De methode van belastingkrediet of de verrekeningsmethode voorziet in bovenstaand geval echter niet in een vrijstelling. Dat betekent dat de conventie voor een inkomen uit een bepaald land dat betaald wordt aan een inwoner uit een andere land zal bepalen welk van beide landen bevoegd is om belasting op het inkomen te heffen. Het land dat bevoegd is om inkomstenbelasting te heffen, zal dat ook effectief doen. Het tweede land zal echter zijn recht om belasting te heffen niet verliezen.
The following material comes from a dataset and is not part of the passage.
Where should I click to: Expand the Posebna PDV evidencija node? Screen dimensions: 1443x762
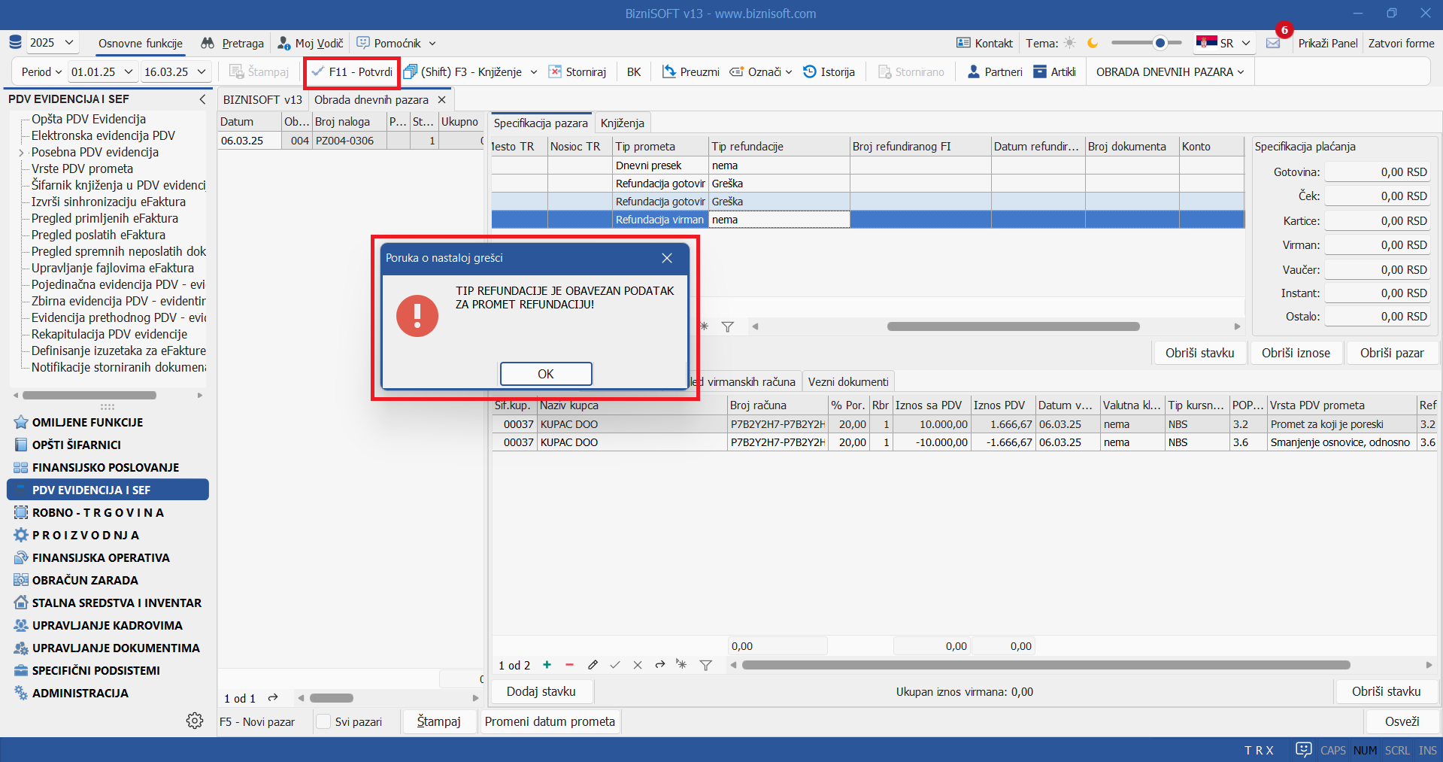pos(21,153)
Het inkomen in kwestie zal meegerekend worden in de belastbare basis van de persoon in dat tweede land, en de persoon zal een belastingkrediet krijgen dat overeenkomt met de belasting die al in het eerste land werd geheven.

Deze methode is minder voordelig dan de vrijstellingsmethode en kan ertoe leiden dat een tweede, residuele belasting wordt toegepast.

Terwijl de verrekeningsmethode voor Frankrijk gewoonlijk de methode is die volgens het interne recht van toepassing is, is deze methode in Luxemburg echter minder algemeen, aangezien daar veel makkelijker de vrijstellingsmethode wordt toegepast.

Deze nieuwe methode die door de Conventie wordt ingevoerd, kan op verschillende niveaus gevolgen hebben, met name voor Franse grensarbeiders, voor landgenoten die dividenden ontvangen die niet in aanmerking komen voor het interne stelsel van moeder-dochtermaatschappij (bv. dividenden die worden uitbetaald door een OPCI – Organisme de Placement Collectif Immobilier – aan een Soparfi – Société de Participations Financières) of voor Franse ingezetenen die Luxemburgse winstaandelen ontvangen.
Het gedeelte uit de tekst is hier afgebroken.